━━━ Document excerpt

Relative to biparental linkage mapping, genome-wide association studies (GWAS) exploit linkage disequilibrium (LD) within natural populations and offer distinct advantages: broader allelic diversity, finer mapping resolution, and no requirement to construct segregating populations [26,27,28]. High-density SNP-based GWAS has been widely deployed across crops, including rice [29], cowpea [30], rapeseed [31], cotton [32], alfalfa [33], and sesame [34], and has emerged as a cornerstone approach in plant molecular breeding [35]. In soybean, Kan et al. [36] applied GWAS to 191 landraces at the germination stage, identifying one significant SNP on chromosome 9 associated with the germination index ratio and seven SNPs on chromosomes 2, 3, 9, 12, and 13 associated with the germination rate ratio. Dong et al. [37] subsequently identified a major salt tolerance locus controlled by E2, a homolog of Arabidopsis GIGANTEA (GI), using leaf chlorosis as the phenotypic indicator; E2 knockout enhanced tolerance by promoting peroxidase activity and reducing reactive oxygen species (ROS) accumulation under salt stress.
Despite these advances, genetic studies of salt tolerance specifically at the emergence stage remain scarce. In this study, a natural population of 256 soybean accessions was evaluated for salt tolerance at both emergence and seedling stages under controlled salt stress and genotyped with a high-density SNP array. GWAS was then conducted to identify regulatory loci and mine candidate genes, providing a resource for gene cloning and marker-assisted selection in salt-tolerance breeding programs.

2. Materials and Methods

2.1. Materials

A total of 256 soybean accessions were used in this study, comprising 255 domestic and one foreign accession (Table S1). The salt-tolerant cultivar Zhonghuang 39 and the salt-sensitive line NY27-38 served as controls throughout emergence-stage evaluations.

━━━━━━
━━━ Stored data

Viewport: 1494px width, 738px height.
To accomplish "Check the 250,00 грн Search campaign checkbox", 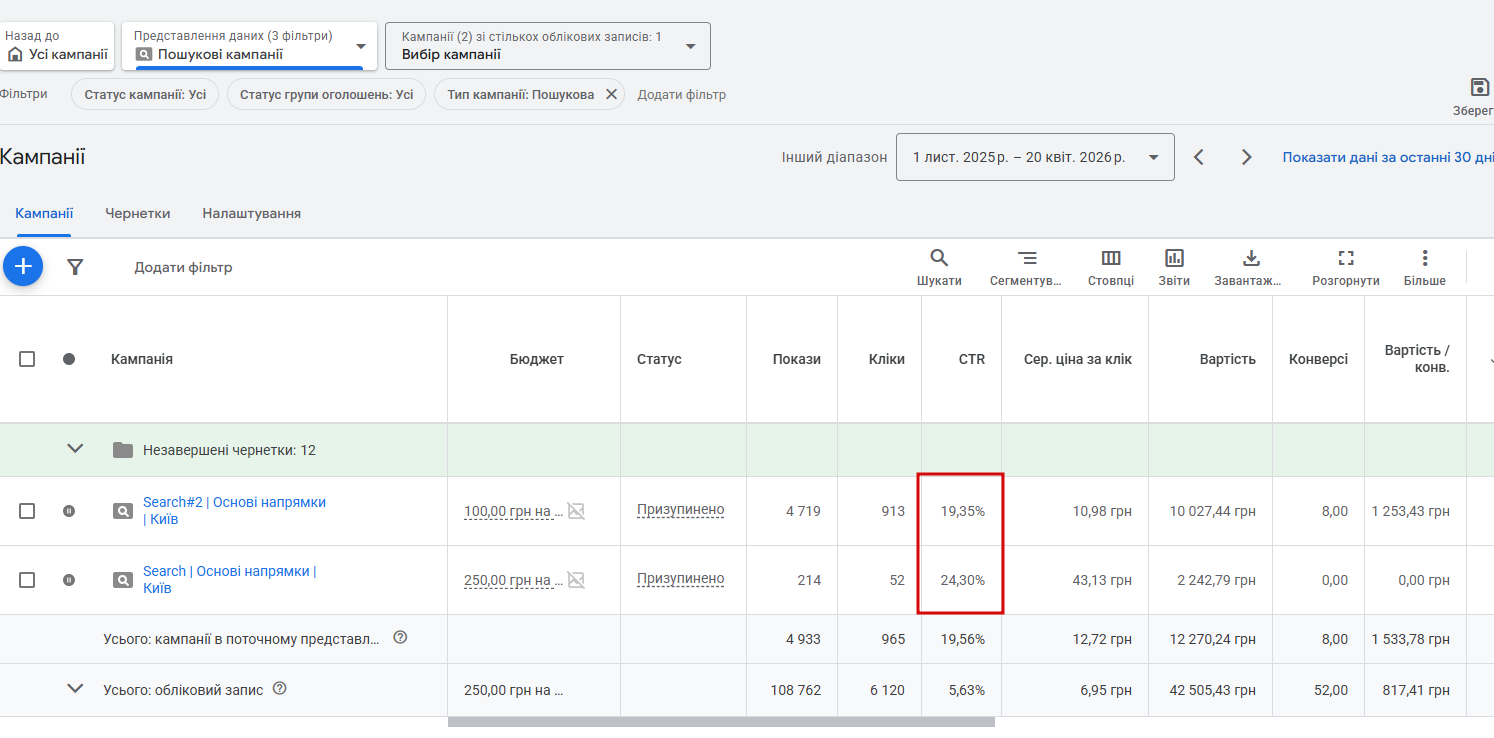I will [27, 580].
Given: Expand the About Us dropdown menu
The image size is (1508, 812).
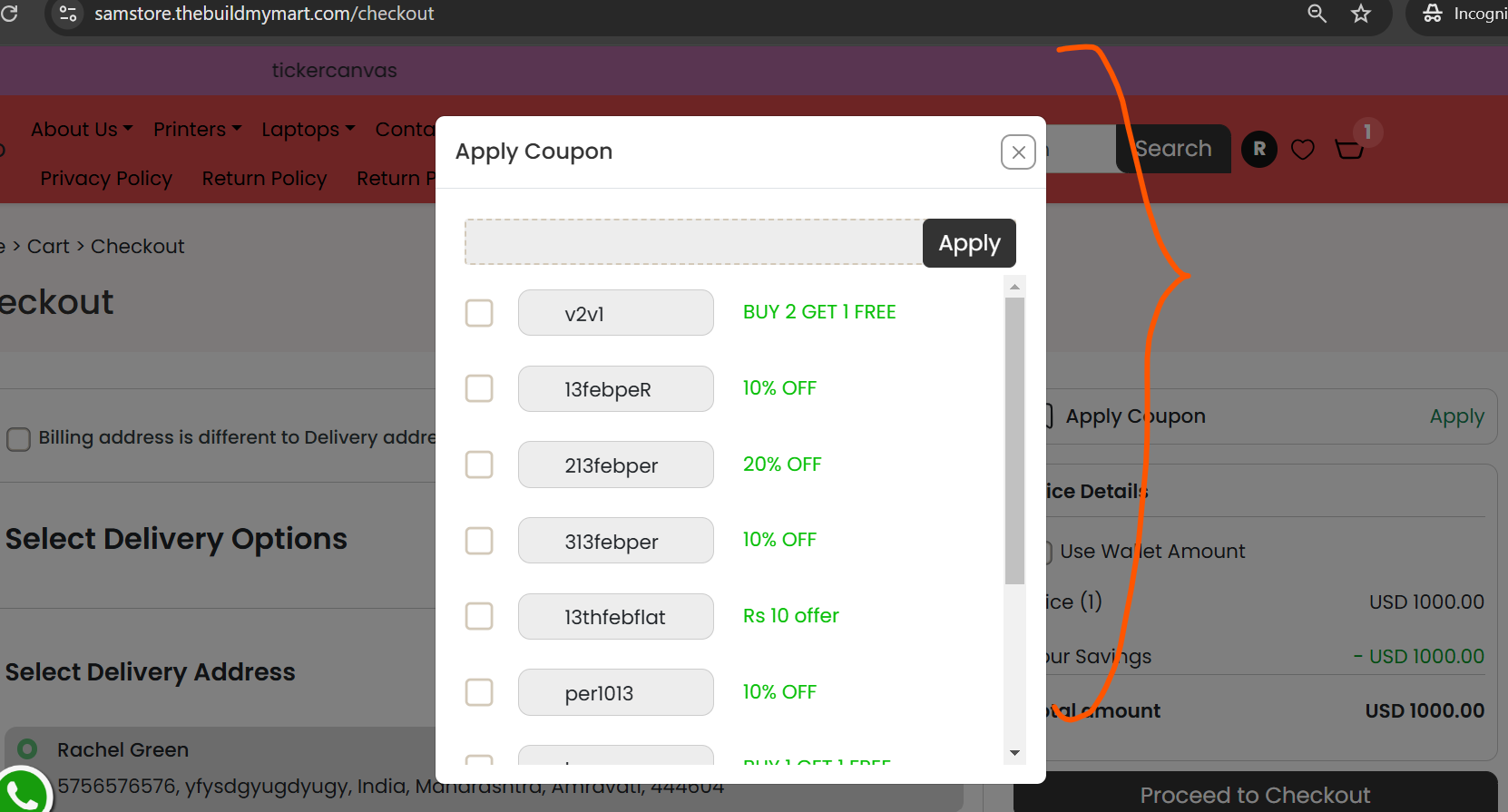Looking at the screenshot, I should pyautogui.click(x=82, y=130).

━━━━━━

Problems and tasks.
1. According to the soybean salt tolerance excerpt, to how many landraces did Kan et al. apply GWAS?
2. Revise the soybean salt tolerance excerpt by reproducing everything from "2. Materials and" down to "throughout emergence-stage evaluations.", with "cultivar" changed to "variety".

Your written answers.
1. 191 landraces

2.
2. Materials and Methods

2.1. Materials

A total of 256 soybean accessions were used in this study, comprising 255 domestic and one foreign accession (Table S1). The salt-tolerant variety Zhonghuang 39 and the salt-sensitive line NY27-38 served as controls throughout emergence-stage evaluations.